• [Supplied data]:

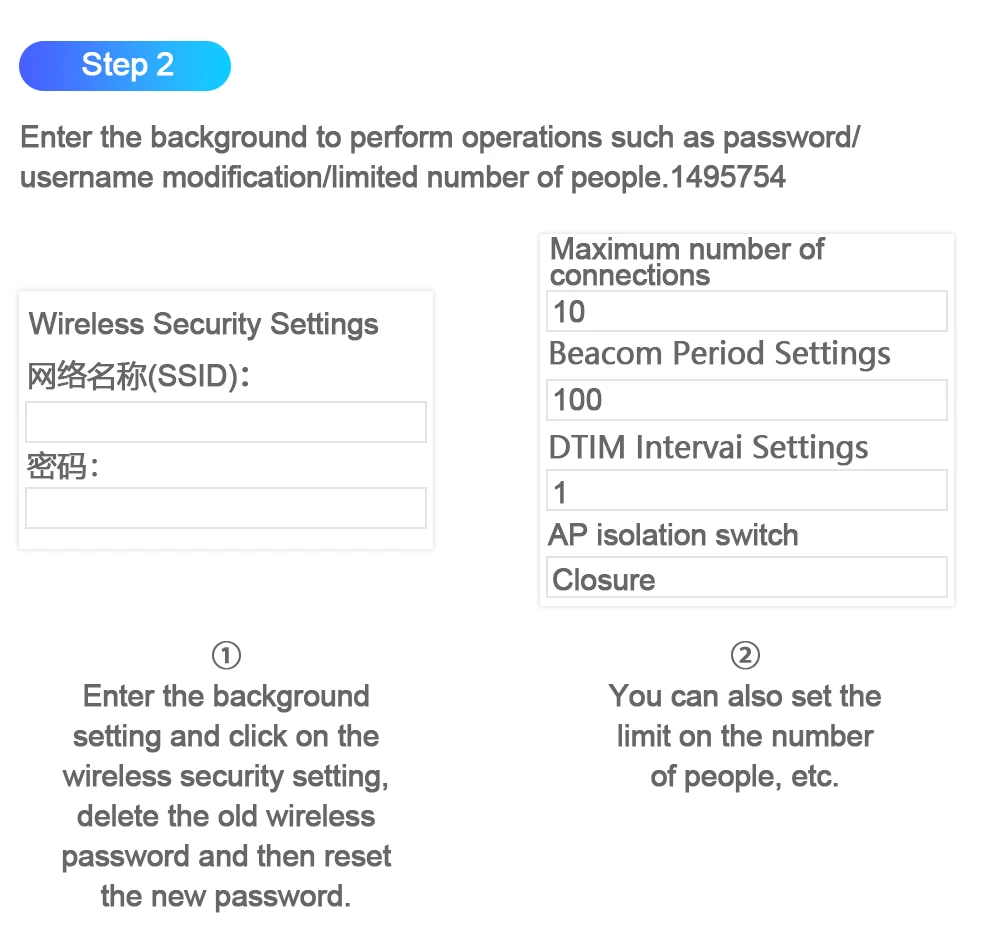Click the 网络名称(SSID) label
The width and height of the screenshot is (1000, 943).
[138, 377]
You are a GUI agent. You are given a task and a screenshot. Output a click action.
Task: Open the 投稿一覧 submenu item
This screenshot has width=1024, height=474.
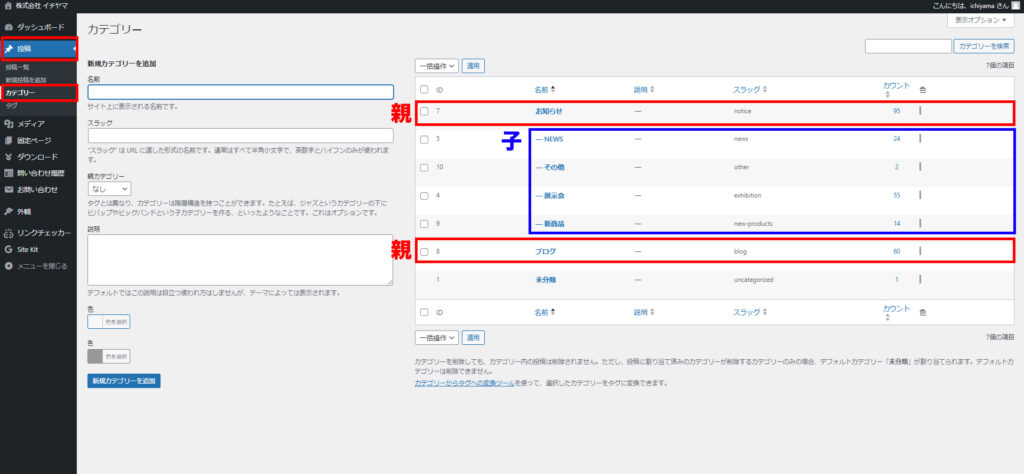[18, 67]

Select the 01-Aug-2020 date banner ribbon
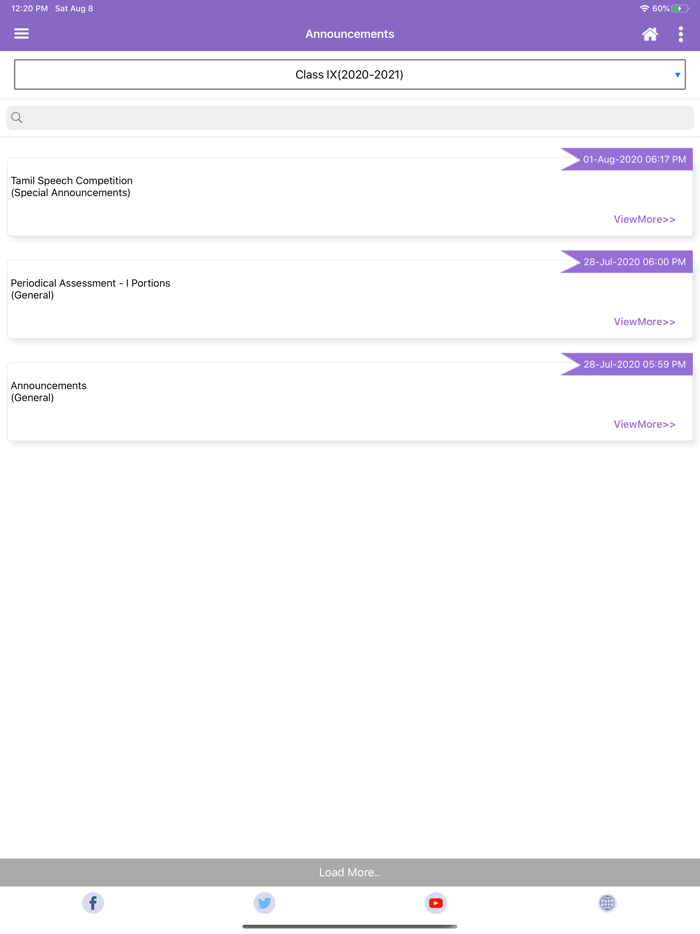tap(632, 159)
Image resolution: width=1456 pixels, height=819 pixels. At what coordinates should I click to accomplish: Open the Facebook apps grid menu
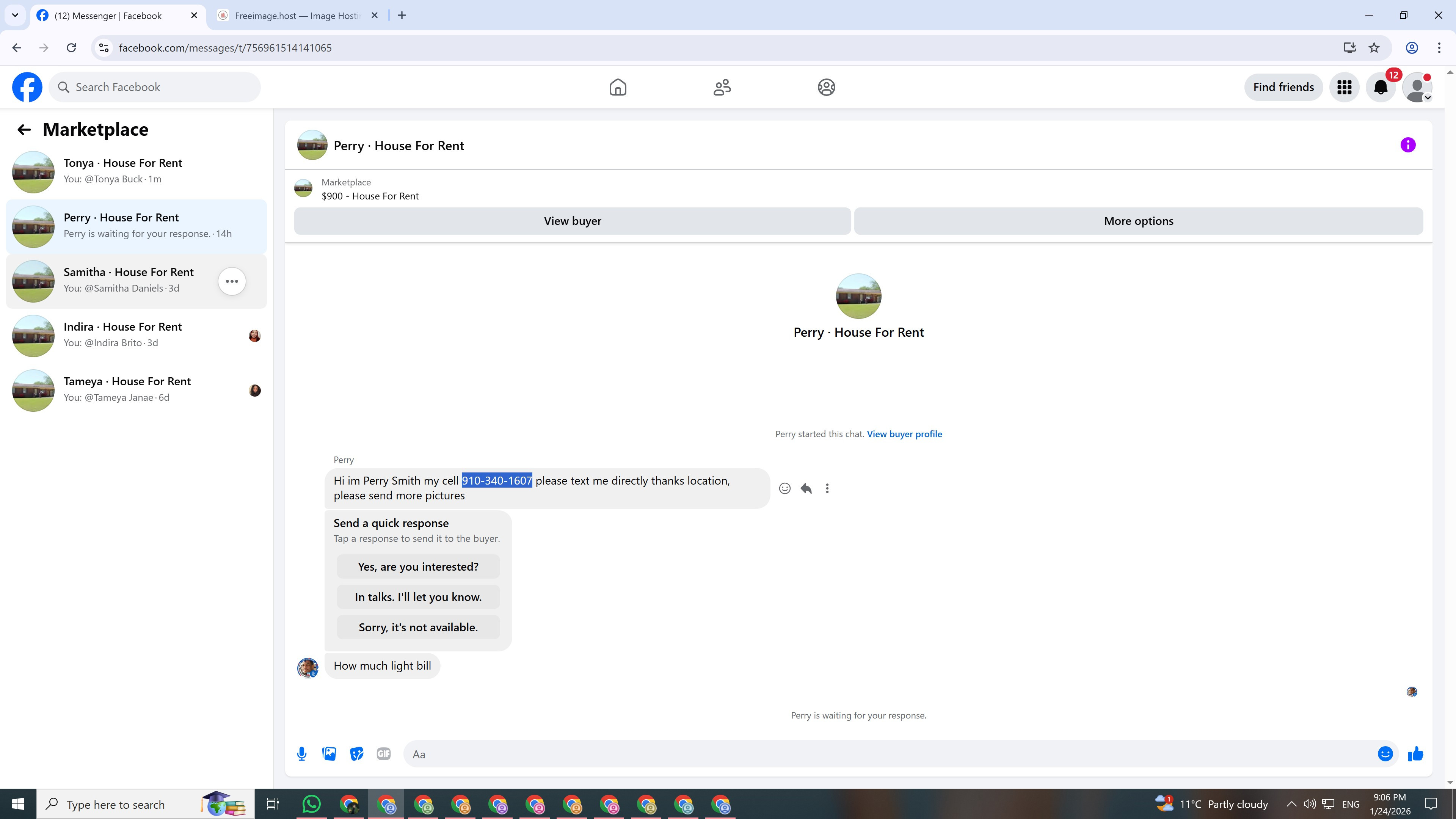click(x=1344, y=87)
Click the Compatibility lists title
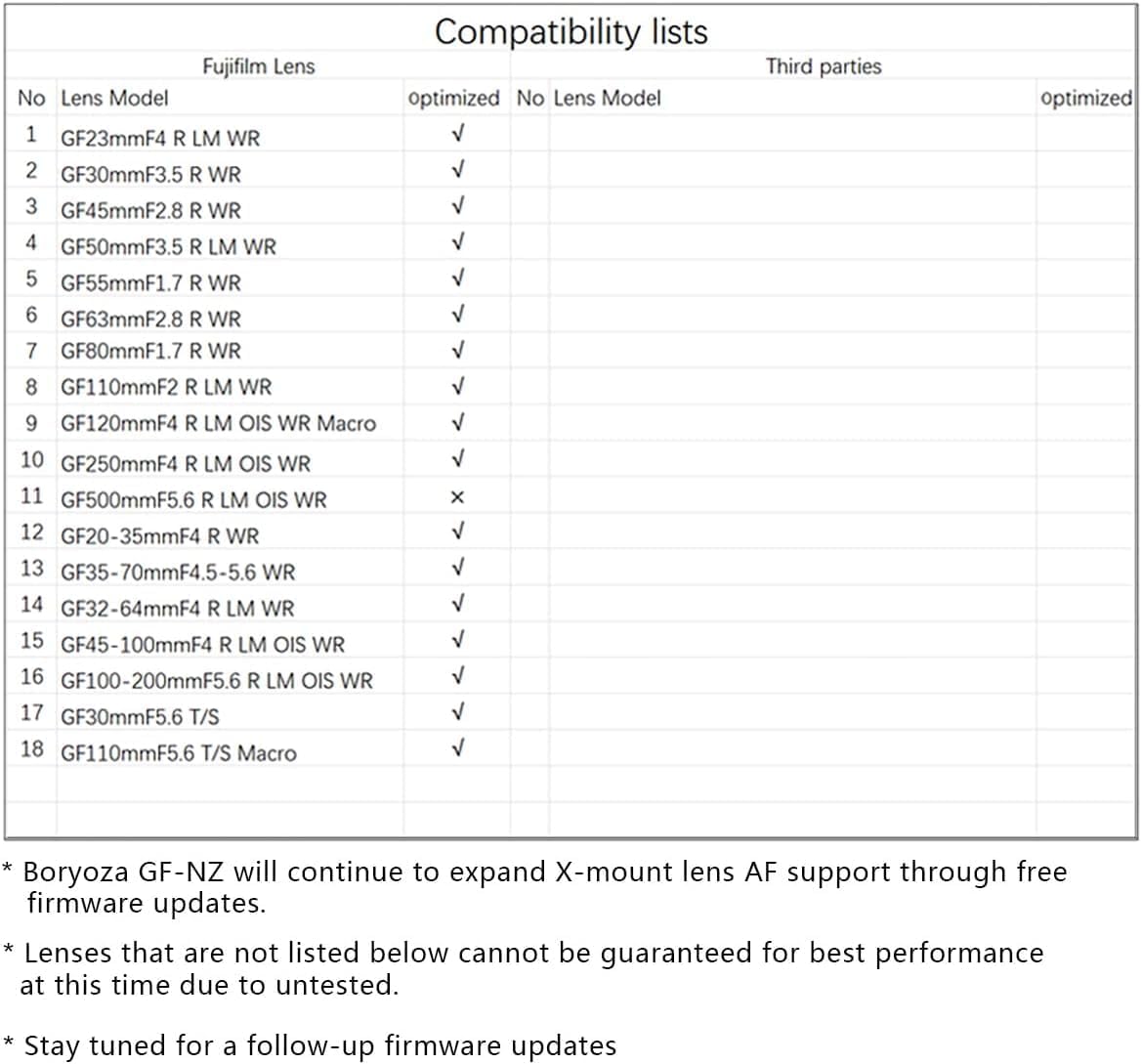This screenshot has width=1142, height=1064. [571, 31]
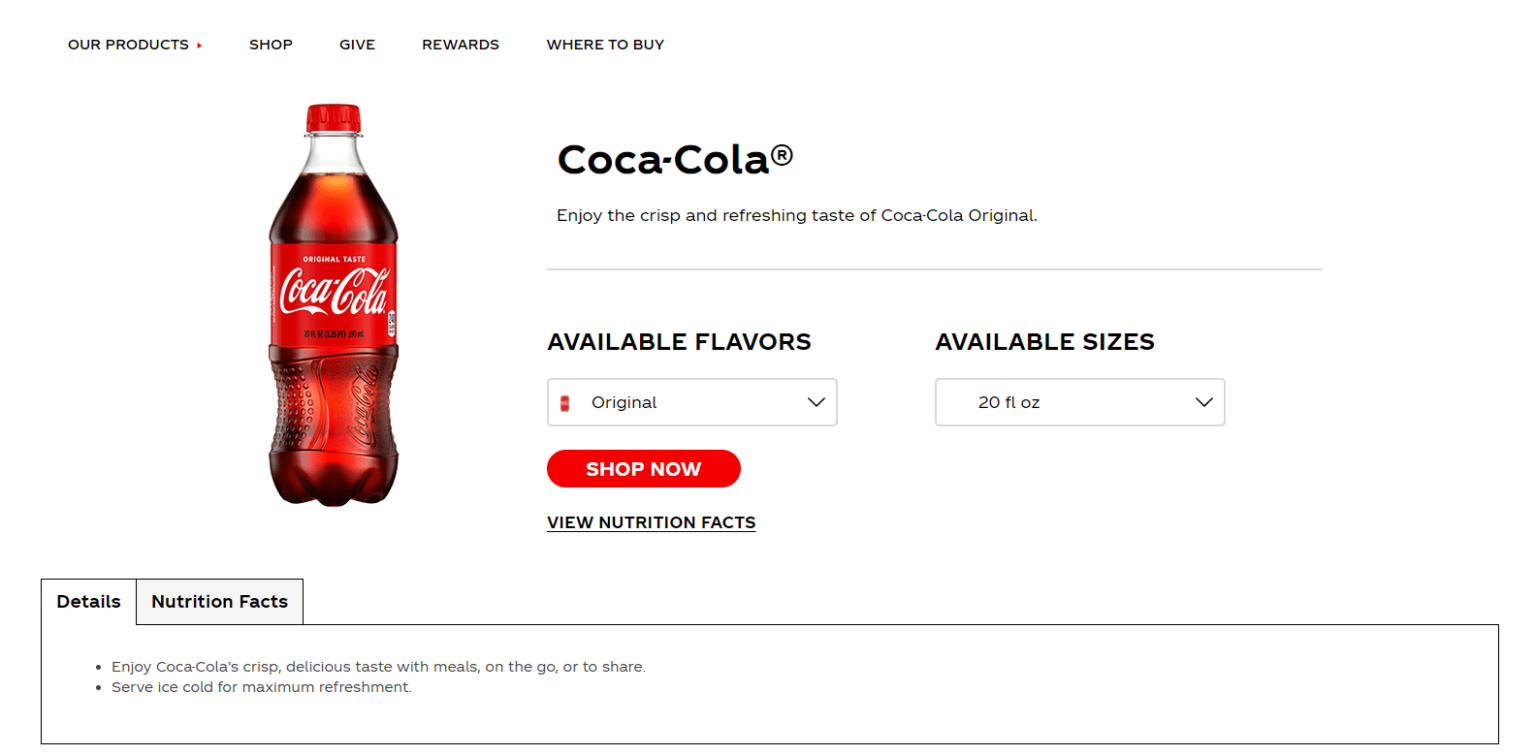Open the Original flavor dropdown
The image size is (1536, 755).
point(692,402)
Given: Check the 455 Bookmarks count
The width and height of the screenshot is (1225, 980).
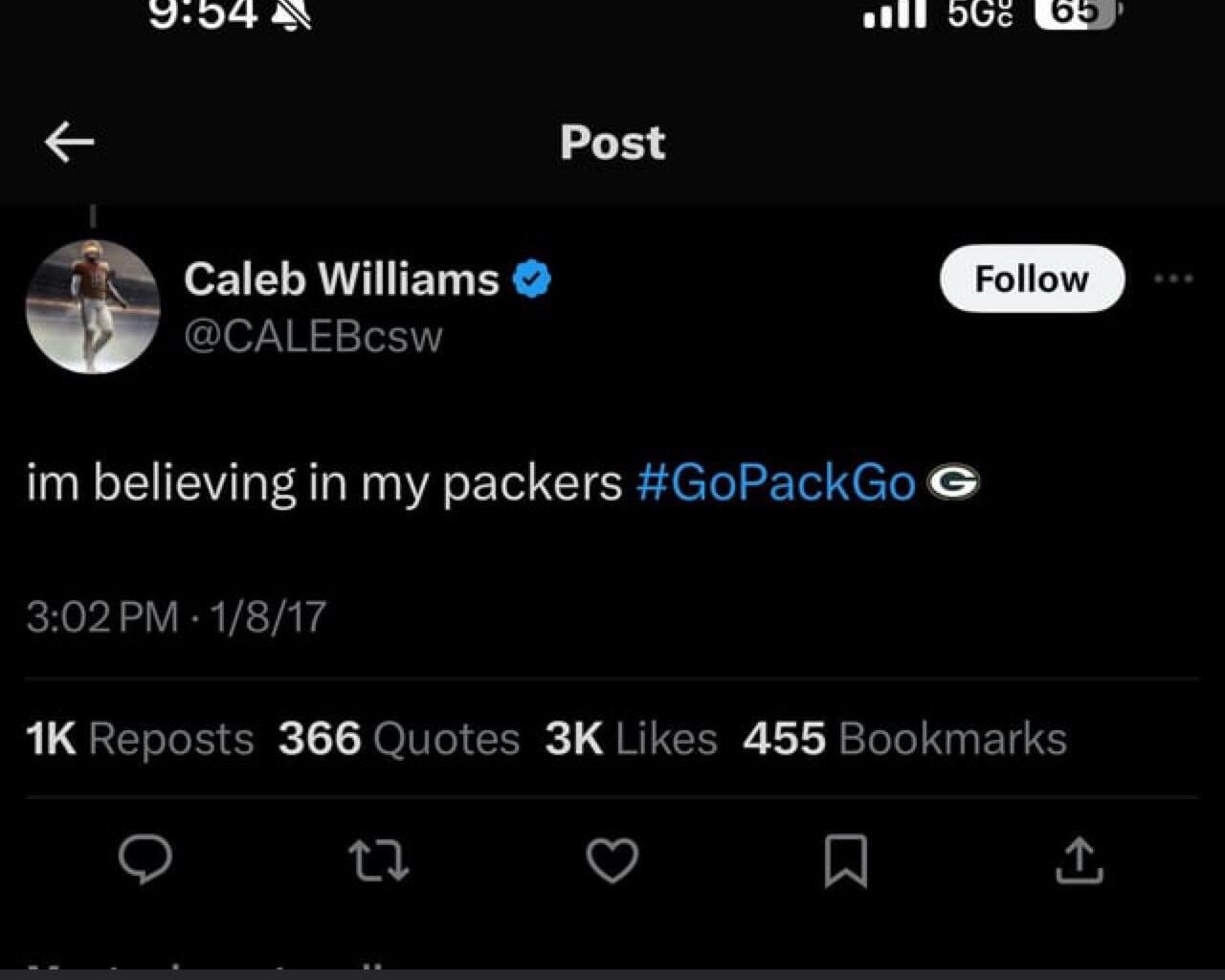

• [What is required]:
Can you copy out the entries above word for word, from the line containing "Image resolution: width=1456" through the end of the entries, leaving the pictures out?

• [Reply to the task]:
Image resolution: width=1456 pixels, height=819 pixels. At what coordinates should I click to accomplish: Open the Facebook apps grid menu
click(x=1344, y=87)
Click the Compatibility lists title
This screenshot has width=1142, height=1064. [571, 31]
Open the Original flavor dropdown
The image size is (1536, 755).
point(692,402)
Given: Check the 455 Bookmarks count
The width and height of the screenshot is (1225, 980).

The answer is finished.